Horror. Worldview. Faith.

Haunted Honeymoon – Review

Haunted Honeymoon – Review

Jan 29, 2017

reviewed by Philip
directed by Gene Wilder, 1986

I love this movie. Yes, it was nearly universally panned by critics and fans alike and currently holds a 25% approval rating on Rotten Tomatoes, but I was captivated by it from the beginning. I found it to be genuinely scary at times (I was only 10 during my first viewing) and also found it to be quite funny. The film is certainly not able to compete with Wilder’s classic gems, such as Blazing Saddles and Young Frankenstein, but there are nevertheless some wonderful “Gene” moments scattered throughout.

Larry Abbot (Wilder) and Vickie Pearle (Gilda Radner) are radio actors who are getting married. Unfortunately, Larry has been getting stage-fright that causes him unable to speak his lines correctly. They decide to get married in the huge castle where he grew up and when they travel to the site, Vickie is able to meet Larry’s family, including his great-aunt Kate portrayed by Dom DeLuise in drag. Larry’s uncle, Dr. Paul Abbot, believes Larry needs shock therapy to scare him out of his newly formed stage fright, so after letting the other family in on the secret, they begin playing tricks and stunts on Larry. Unfortunately, the horror becomes all too real when one of Larry’s cousins wants him dead.

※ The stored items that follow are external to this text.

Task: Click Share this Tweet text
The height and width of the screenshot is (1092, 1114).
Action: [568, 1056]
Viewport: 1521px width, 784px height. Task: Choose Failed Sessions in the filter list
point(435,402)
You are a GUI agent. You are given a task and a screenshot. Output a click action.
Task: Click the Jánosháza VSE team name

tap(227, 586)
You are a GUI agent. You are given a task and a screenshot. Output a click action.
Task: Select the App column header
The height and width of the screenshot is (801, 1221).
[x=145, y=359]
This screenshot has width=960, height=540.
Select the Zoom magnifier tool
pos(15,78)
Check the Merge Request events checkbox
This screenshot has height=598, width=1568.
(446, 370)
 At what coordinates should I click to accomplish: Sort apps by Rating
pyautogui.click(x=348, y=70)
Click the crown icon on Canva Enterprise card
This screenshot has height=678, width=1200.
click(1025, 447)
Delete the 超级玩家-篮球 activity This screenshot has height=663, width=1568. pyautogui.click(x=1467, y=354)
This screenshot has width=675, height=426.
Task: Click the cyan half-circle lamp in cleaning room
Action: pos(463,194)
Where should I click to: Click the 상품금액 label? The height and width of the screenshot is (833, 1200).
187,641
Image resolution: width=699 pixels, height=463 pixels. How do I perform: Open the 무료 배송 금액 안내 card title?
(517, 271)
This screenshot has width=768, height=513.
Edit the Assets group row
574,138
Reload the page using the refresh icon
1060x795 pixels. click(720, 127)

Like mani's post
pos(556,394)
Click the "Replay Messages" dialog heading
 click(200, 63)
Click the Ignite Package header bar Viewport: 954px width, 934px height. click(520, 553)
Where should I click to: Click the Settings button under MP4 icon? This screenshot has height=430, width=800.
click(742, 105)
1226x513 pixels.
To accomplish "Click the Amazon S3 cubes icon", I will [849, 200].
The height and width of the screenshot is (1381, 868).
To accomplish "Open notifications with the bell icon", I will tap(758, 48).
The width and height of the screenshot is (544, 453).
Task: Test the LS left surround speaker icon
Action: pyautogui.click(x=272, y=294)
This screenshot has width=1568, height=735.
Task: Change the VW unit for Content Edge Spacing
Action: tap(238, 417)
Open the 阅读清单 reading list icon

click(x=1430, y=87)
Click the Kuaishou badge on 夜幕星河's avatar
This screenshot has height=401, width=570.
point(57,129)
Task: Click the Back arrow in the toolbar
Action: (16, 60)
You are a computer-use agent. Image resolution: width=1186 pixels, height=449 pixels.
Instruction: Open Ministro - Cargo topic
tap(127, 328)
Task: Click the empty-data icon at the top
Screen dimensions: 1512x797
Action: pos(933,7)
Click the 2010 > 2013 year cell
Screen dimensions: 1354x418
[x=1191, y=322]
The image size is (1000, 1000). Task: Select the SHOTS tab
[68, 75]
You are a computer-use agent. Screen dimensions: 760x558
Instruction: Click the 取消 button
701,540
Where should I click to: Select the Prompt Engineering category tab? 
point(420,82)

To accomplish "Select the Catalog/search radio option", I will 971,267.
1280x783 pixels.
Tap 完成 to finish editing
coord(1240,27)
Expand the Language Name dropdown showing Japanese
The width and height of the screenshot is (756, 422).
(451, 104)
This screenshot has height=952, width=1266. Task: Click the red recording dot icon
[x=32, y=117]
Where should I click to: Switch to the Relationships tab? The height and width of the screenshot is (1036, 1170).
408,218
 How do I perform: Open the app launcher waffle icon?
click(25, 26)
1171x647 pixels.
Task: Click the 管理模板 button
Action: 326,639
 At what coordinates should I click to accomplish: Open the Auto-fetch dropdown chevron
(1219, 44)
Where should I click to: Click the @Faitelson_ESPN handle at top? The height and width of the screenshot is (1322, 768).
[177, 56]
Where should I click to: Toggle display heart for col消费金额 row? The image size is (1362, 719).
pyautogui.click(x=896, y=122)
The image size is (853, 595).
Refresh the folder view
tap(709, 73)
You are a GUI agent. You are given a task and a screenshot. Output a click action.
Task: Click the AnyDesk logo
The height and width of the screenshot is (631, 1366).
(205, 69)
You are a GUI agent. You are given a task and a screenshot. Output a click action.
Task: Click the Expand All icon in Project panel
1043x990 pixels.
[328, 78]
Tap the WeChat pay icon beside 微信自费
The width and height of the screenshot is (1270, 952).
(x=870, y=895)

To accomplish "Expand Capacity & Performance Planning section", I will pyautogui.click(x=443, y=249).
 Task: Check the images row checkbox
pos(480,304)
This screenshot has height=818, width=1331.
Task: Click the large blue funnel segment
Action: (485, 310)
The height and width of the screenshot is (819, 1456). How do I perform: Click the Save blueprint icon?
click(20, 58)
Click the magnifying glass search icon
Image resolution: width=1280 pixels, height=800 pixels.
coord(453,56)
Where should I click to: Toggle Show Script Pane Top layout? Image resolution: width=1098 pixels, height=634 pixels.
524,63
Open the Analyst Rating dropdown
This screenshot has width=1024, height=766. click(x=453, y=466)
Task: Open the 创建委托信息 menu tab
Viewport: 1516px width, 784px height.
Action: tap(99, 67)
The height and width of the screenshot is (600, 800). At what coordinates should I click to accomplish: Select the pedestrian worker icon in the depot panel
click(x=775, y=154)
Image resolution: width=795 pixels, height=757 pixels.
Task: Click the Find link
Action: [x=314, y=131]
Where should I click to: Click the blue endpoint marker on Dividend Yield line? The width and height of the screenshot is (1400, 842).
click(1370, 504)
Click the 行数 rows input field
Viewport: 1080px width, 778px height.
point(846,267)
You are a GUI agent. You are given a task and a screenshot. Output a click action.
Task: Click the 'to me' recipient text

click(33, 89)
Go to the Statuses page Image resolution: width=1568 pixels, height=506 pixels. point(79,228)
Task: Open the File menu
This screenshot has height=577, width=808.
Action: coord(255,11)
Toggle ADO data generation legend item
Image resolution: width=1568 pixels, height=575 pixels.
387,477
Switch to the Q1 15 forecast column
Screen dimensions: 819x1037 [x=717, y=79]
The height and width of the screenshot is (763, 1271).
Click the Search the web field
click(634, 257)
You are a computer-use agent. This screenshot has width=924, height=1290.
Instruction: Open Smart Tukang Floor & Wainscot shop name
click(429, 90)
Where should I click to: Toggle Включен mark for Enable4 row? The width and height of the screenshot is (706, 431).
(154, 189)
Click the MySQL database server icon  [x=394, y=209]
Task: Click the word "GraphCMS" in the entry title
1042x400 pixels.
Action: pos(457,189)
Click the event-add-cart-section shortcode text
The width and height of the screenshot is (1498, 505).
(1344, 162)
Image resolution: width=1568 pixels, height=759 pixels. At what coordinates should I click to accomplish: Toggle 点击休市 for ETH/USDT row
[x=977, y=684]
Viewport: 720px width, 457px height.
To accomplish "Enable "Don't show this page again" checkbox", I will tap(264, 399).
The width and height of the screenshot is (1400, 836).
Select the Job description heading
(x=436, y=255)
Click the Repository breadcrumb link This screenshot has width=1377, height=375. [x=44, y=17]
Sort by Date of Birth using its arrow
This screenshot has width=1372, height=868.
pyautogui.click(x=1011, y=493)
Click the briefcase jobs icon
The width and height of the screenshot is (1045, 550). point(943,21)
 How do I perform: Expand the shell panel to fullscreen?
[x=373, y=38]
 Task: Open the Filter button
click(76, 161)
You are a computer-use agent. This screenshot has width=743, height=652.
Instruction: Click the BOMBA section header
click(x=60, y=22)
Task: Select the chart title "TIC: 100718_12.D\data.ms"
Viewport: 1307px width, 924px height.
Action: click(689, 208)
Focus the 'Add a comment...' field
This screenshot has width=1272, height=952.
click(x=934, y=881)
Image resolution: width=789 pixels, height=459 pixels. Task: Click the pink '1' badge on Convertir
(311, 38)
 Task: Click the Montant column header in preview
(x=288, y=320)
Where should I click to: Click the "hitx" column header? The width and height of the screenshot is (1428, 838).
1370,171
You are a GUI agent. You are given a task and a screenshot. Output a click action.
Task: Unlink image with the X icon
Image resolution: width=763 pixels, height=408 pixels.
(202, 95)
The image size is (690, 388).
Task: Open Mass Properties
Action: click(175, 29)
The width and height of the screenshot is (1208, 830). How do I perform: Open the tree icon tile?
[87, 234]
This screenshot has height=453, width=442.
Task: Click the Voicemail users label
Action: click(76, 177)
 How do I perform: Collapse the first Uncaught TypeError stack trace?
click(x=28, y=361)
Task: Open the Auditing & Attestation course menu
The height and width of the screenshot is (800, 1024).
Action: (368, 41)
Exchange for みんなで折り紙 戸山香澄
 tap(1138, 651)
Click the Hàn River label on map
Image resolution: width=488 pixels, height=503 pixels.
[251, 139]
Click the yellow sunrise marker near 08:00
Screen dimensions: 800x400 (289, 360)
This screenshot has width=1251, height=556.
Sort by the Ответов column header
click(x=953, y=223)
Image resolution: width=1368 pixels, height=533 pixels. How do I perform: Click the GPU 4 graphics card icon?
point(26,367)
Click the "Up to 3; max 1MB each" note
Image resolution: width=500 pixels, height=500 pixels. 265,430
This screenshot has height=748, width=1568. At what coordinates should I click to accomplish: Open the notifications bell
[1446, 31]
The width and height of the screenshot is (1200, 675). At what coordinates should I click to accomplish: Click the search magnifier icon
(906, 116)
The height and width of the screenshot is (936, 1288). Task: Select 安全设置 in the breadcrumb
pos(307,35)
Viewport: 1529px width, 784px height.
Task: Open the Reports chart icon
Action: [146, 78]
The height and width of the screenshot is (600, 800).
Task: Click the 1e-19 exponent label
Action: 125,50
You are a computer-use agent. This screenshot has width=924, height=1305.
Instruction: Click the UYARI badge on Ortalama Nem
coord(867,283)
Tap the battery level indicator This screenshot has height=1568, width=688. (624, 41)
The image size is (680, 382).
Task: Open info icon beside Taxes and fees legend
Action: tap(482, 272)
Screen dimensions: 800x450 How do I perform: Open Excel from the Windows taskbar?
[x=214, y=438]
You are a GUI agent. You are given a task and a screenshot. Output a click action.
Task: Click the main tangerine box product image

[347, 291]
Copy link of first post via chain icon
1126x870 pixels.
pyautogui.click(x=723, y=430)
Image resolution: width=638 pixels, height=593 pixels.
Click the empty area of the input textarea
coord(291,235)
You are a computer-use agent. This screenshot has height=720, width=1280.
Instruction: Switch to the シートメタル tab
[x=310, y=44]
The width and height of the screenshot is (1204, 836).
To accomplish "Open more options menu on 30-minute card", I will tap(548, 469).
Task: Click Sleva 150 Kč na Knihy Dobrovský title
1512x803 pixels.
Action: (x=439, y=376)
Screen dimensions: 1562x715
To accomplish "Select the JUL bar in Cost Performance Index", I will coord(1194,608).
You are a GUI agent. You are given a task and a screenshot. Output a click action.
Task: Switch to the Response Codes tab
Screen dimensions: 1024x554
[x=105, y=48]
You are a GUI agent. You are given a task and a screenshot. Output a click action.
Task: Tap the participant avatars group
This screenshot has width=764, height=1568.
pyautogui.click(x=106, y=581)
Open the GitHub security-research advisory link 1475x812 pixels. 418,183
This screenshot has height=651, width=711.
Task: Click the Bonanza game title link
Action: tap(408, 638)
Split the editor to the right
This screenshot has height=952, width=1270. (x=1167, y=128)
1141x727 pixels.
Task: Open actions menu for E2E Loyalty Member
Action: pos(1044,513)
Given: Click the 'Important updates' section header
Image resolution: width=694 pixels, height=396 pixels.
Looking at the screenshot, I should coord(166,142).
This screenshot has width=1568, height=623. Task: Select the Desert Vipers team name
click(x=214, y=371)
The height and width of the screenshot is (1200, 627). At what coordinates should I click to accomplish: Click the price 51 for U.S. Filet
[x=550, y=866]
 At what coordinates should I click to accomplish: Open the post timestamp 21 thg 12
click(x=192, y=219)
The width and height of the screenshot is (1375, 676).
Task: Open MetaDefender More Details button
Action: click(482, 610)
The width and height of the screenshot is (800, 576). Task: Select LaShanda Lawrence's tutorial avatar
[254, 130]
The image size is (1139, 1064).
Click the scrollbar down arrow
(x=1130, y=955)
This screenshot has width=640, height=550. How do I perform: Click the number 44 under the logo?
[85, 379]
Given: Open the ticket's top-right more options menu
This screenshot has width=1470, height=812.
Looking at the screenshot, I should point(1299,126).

I can remember being fascinated by Dr. Abbot’s special effects and the way they attempted to scare Larry. Lightning machines, levitation pulleys, werewolf costumes, and downright frightening masks (like the one below) kept me on the edge of my seat. Another one of Larry’s cousins, named Susan, was married to a world-renowned magician who also brought some creepiness into the film, including the ability to make his eyes glow! Throw in the fact that Larry ended up being buried alive, which has been intriguing to me since I read about magician Harry Houdini’s buried alive stunt when I was a kid, and this movie has all the right ingredients for atmospheric fun.








The cast is also fantastic. When you have Gene Wilder, Gilda Radner, Dom DeLuise, and Jonathan Pryce leading the charge, you can safely assume some fun is in the works. A routine that has been done several times before in movies just so happens to be one of the best when Wilder pretends that a pair of legs that are not his own actually belong to him in order to get some police officers off his back. No one can do this kind of comedy like Wilder.

But, the movie has all kinds of flaws. The comedy is definitely cliched, there is no believability to the film, and the performances are less-than-average for this incredibly gifted cast. And yet, at the end of the day, there is just something about it that keeps me smiling. Unfortunately, this would be Radner’s final film before her untimely death.